January 15, 2021
Scripture Resource Passage: Revelation 18–this week’s post is meant to be read as an extension of the post from January 8, 2021.
Comes The Kingdom, Justice Prevails
Disciples of Jesus wait for God and make no mistake, the waiting will be arduous. But wait we must and the days include discipleship’s final exam—patient endurance, which may be the connecting theme in Revelation 18. We wait for the Day of Him Who is the sure promise of justice.
Long have God’s disciples waited for that Day. Micah anticipated Revelation’s emphasis with these words: “He has shown you, O mortal, what is good. And what does the Lord require of you? To act justly and to love mercy and to walk humbly with your God” (Micah 6:8); with these words God’s disciples were called in covenant law to patient endurance.
With Babylon’s death (Revelation 18) the victory of righteousness in Christ and justice for all sin-oppressed people will come to pass. Racial injustice tries to claim top billing and center stage as a current and hotly debated emphasis in 21stcentury North America; but sin-troubles have never been limited to life on this continent.
Racial injustice rings its tragic tones. Thankfully, like a struck bell with faith-enduring resonance, the Book of Exodus sounds in many African American church traditions. The speeches and sermons of Dr. Martin Luther King, Jr. are but one source calling disciples to keep eyes on the prize—patient endurance. With Babylon’s death racial justice peals from Revelation 18.
Resonating like a vibrating guitar string, children cry out for safety, food, shelter and water. Disciples have heard the strong invitation of Jesus (Matthew 19:14) overwhelming the practice of keeping children on the side-lines. With Babylon’s death the sounds of age-related injustice vibrate and perish according to Revelation 18.

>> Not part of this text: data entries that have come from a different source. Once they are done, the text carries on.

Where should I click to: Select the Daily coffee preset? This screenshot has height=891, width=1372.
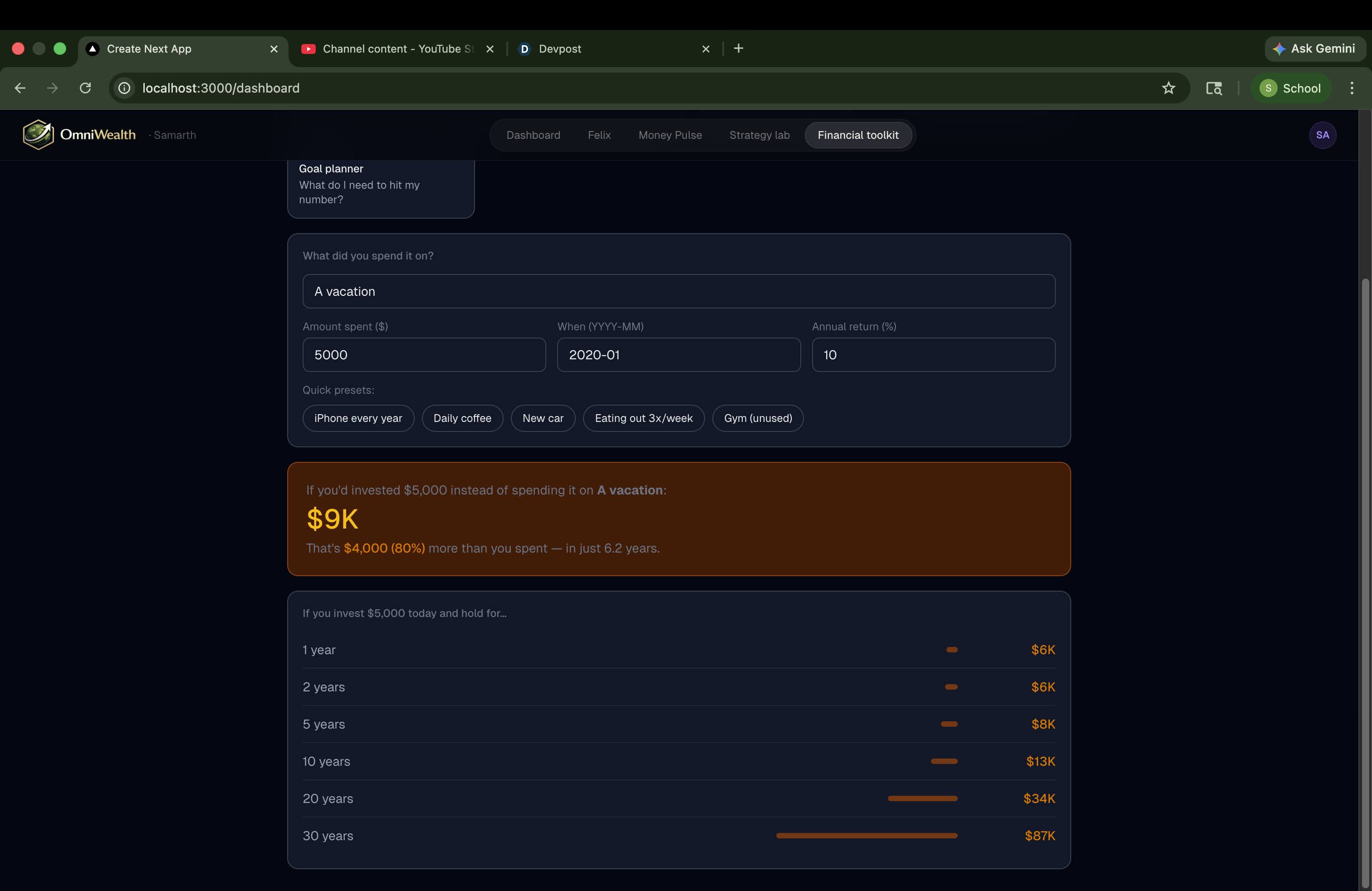pyautogui.click(x=462, y=418)
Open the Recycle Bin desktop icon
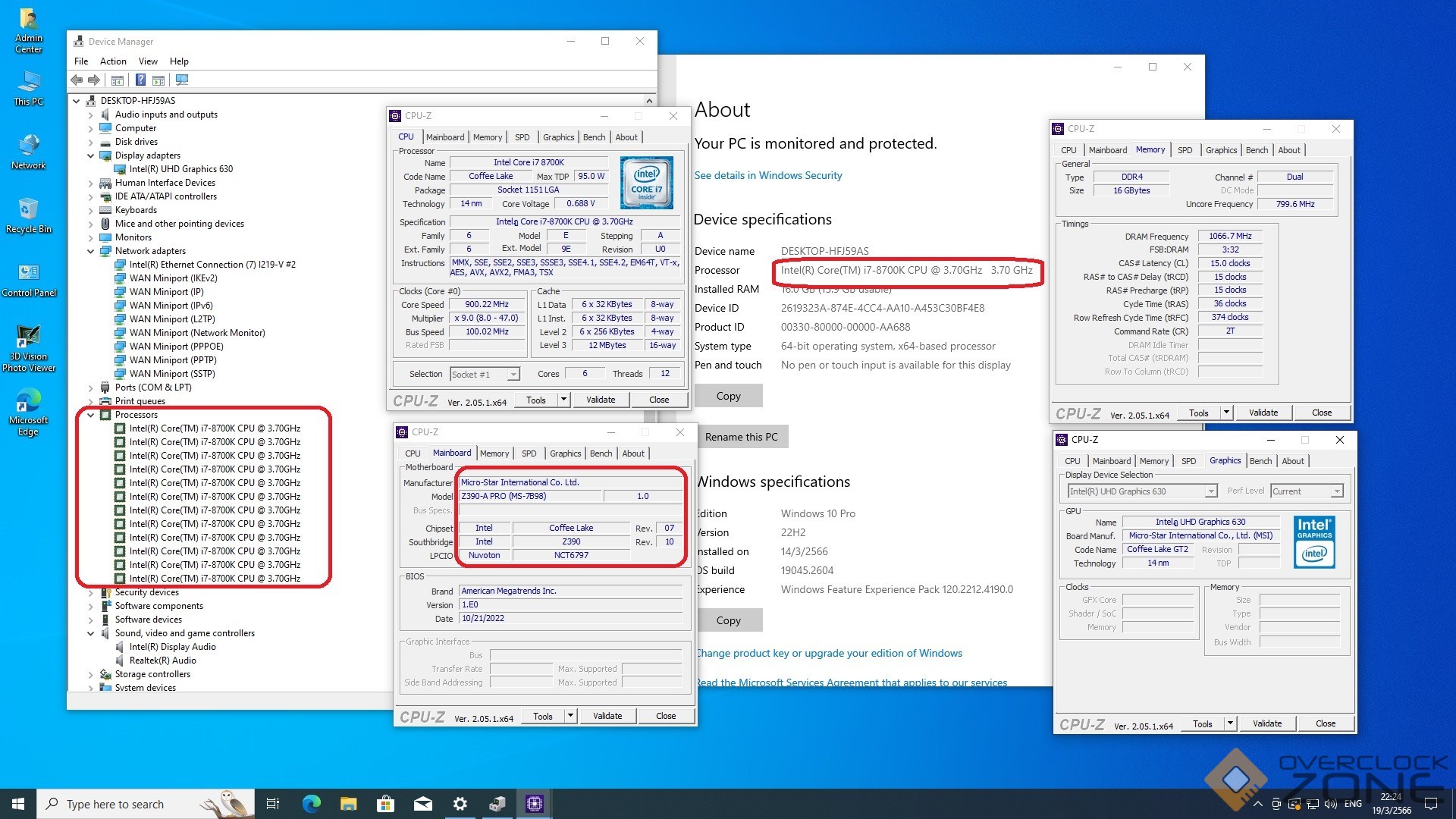This screenshot has width=1456, height=819. 29,215
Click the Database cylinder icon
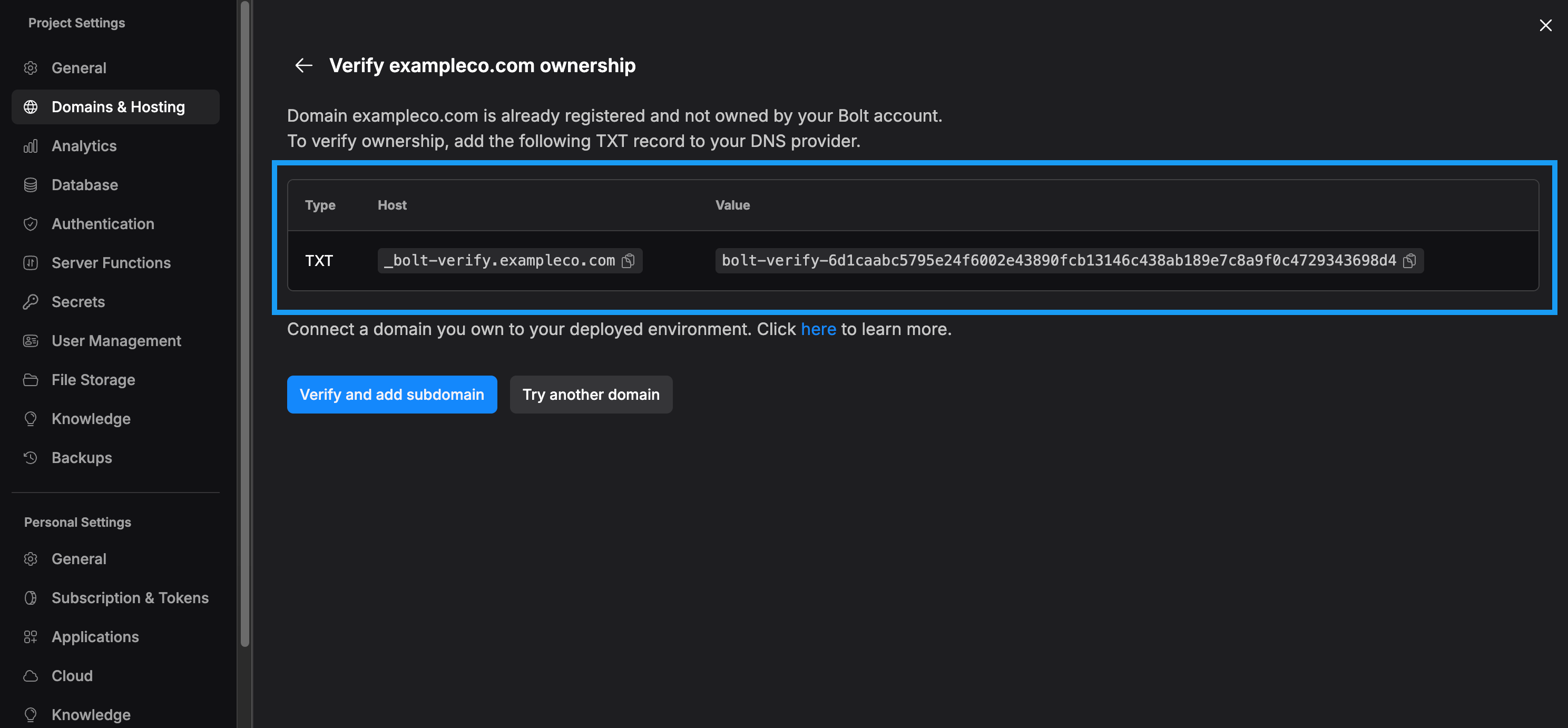 (31, 185)
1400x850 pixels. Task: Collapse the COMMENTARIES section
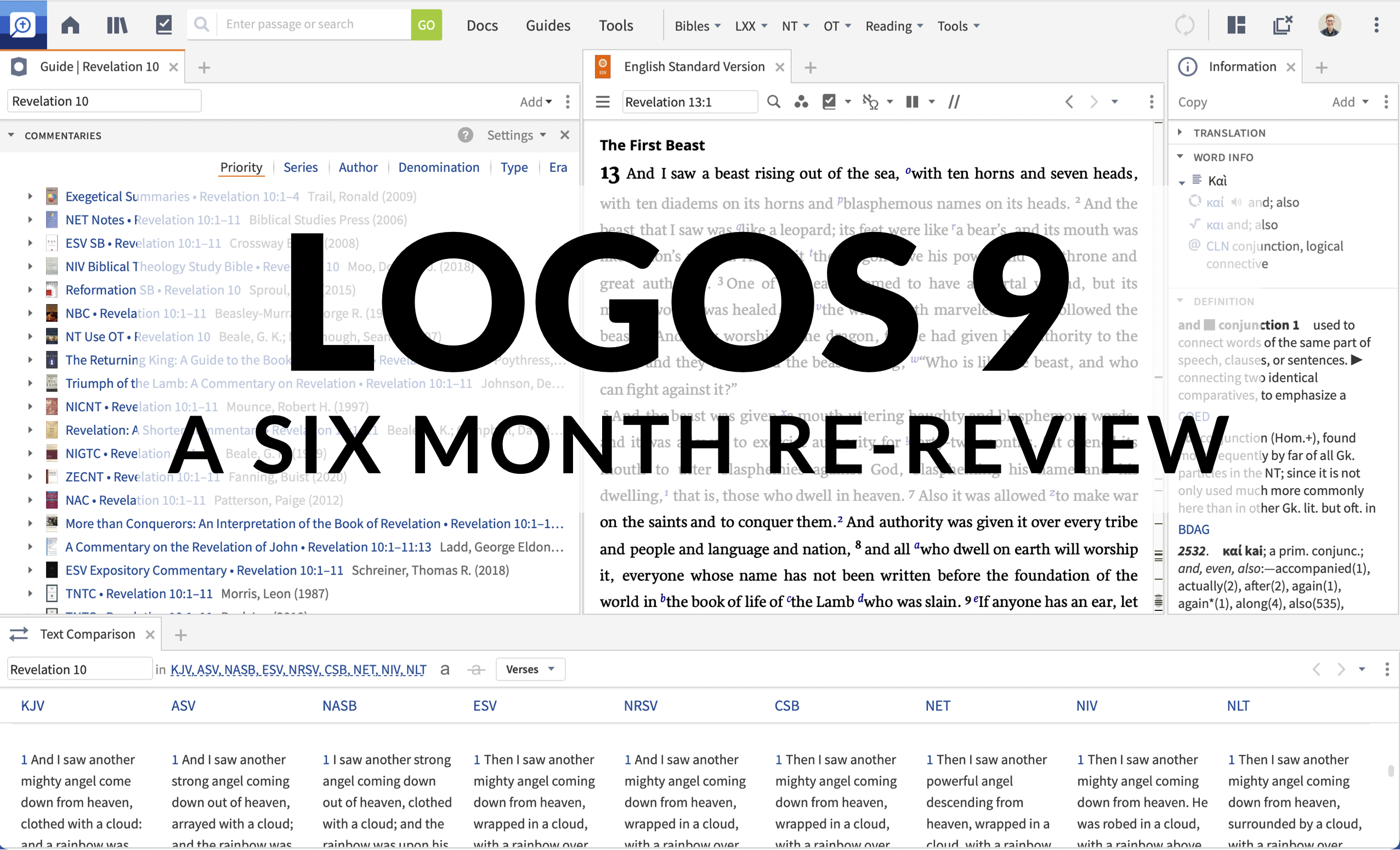[x=12, y=135]
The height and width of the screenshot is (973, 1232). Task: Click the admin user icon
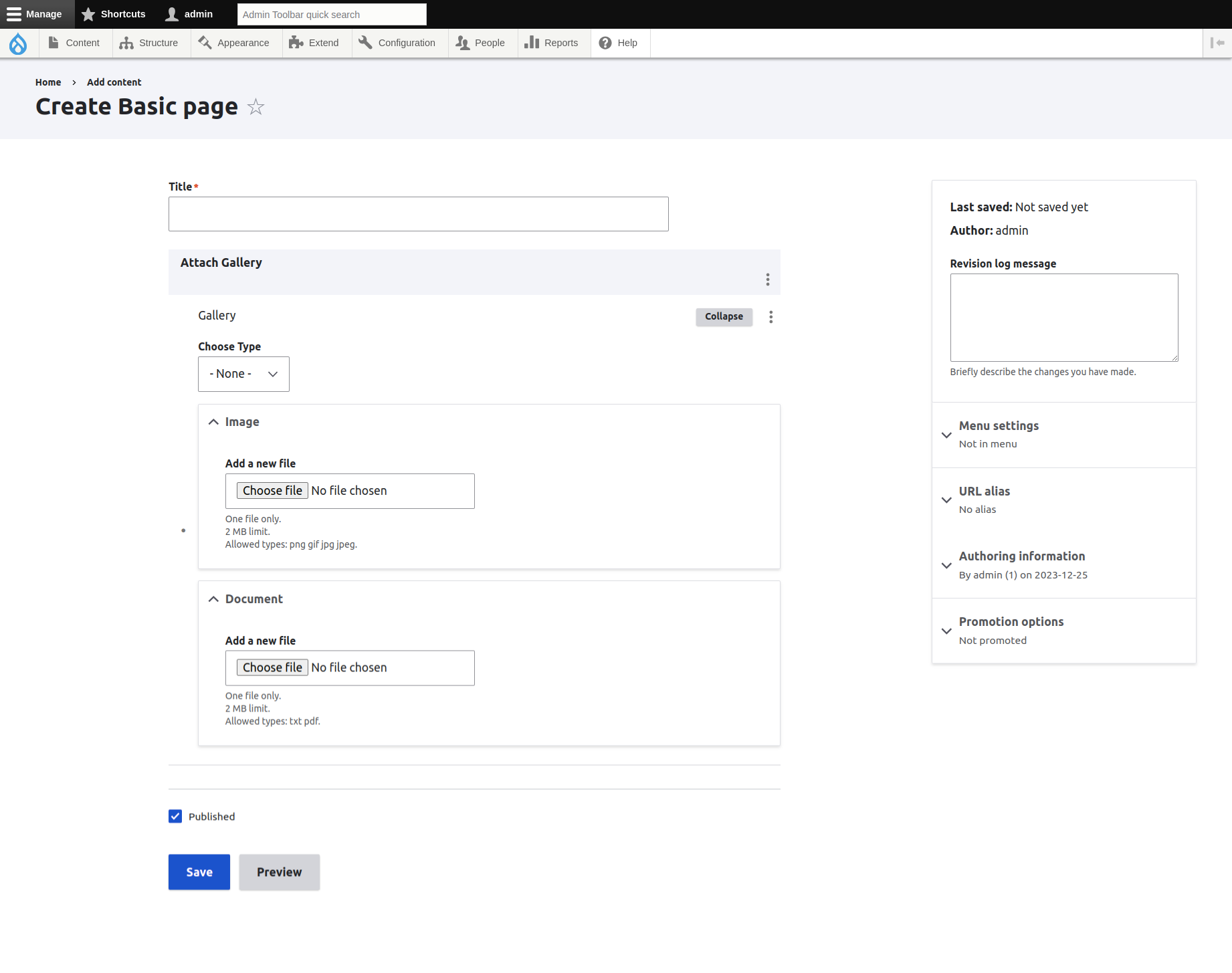point(172,13)
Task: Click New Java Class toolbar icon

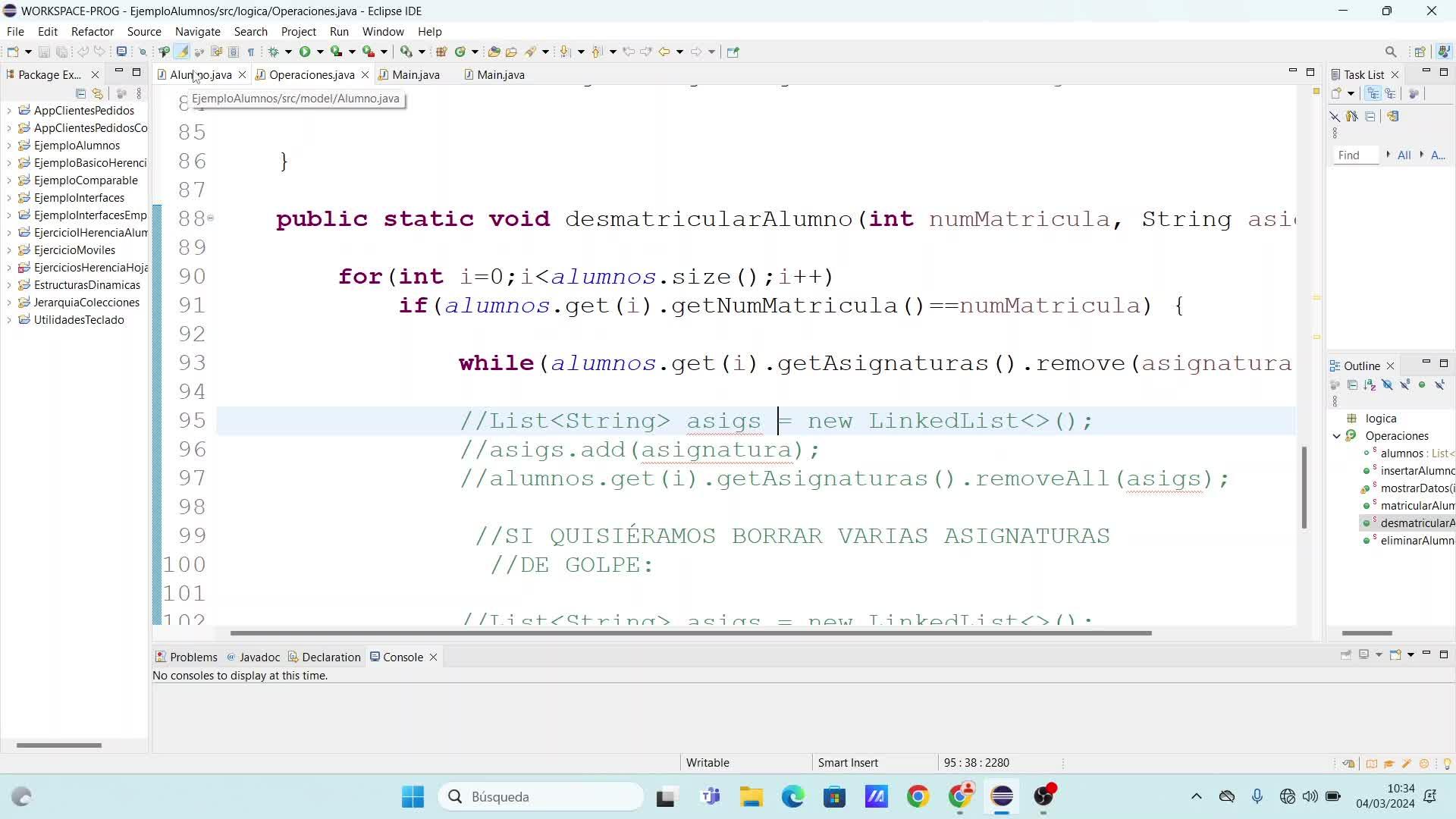Action: (460, 52)

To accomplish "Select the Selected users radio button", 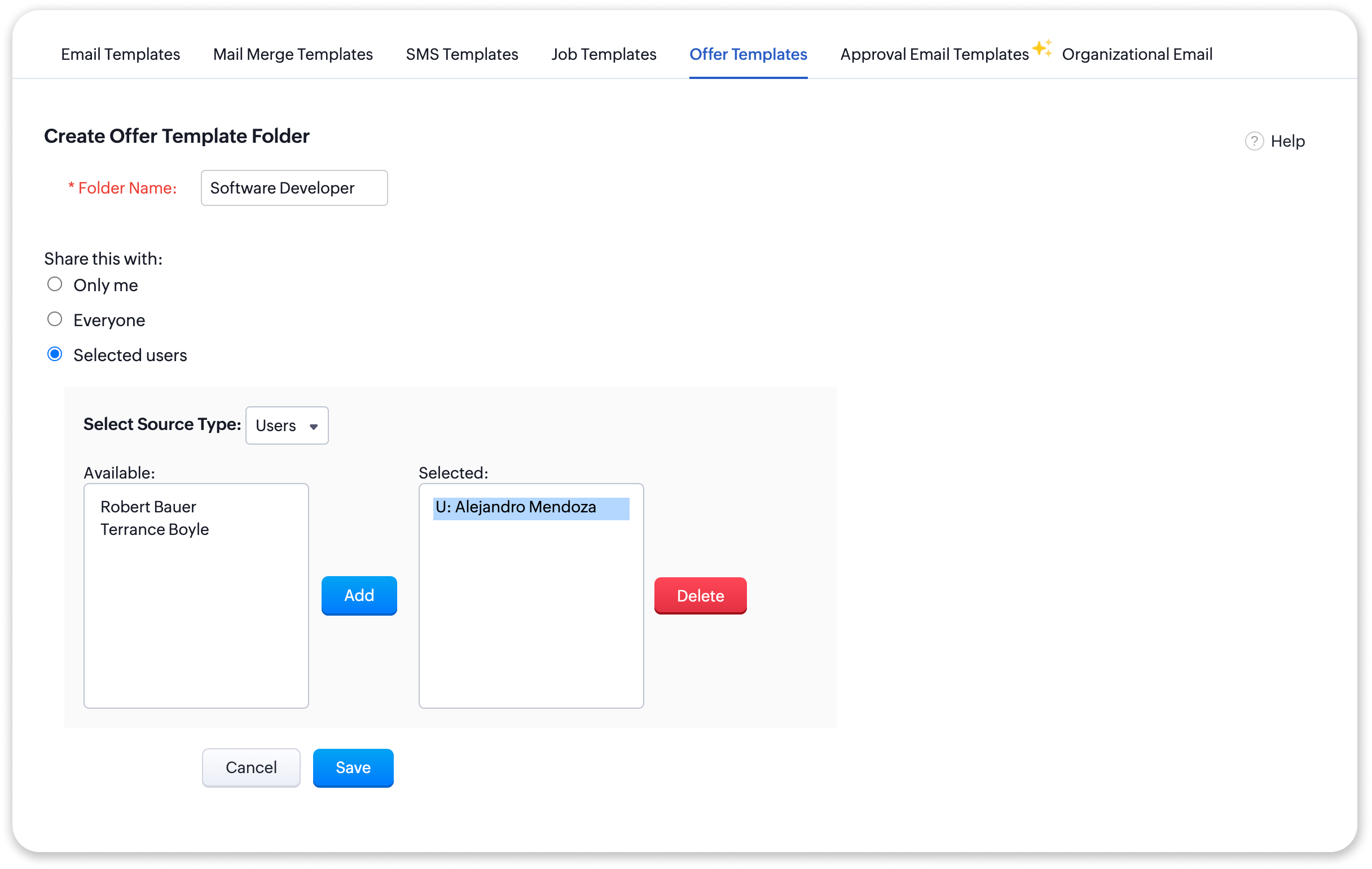I will click(x=55, y=354).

Replying like an echo from a deep canyon weeping refugees continue circulating around the globe, crossing treacherous waters in flimsy un-seaworthy rigs. The practices of all sin-dispossessed refugees continues repeating itself in many nations. Citizens of heaven and earth will know their new homeland forever. With Babylon’s death justice strides forth as promised in Revelation 18. This too calls for patient endurance.
Grief embattled Rachel weeps for her murdered children, according to the old prophet (Jeremiah 31:15). Jesus comes and the promise calls for renewal (Matthew 2:18). With Babylon’s death the promise of justice for the grieving parents of murdered innocents leaps from promise to fulfillment in Revelation 18. Whisper gently through tears, gently now—patient endurance.
Our brother John may or may not have had Rome in mind portraying the end of “Babylon the great” (Revelation 18:2). Regardless of that discernment, we are absolutely certain of God’s promise “She will be consumed by fire, for mighty is the Lord God who judges her” (Revelation 18:8). Be sure of this: Babylon dies. This too, calls for patient endurance.
- What do the promises of Revelation 18 mean to you?
- Does the waiting of Anna and Simeon (Luke 2:22-38) give us a pattern of patient endurance?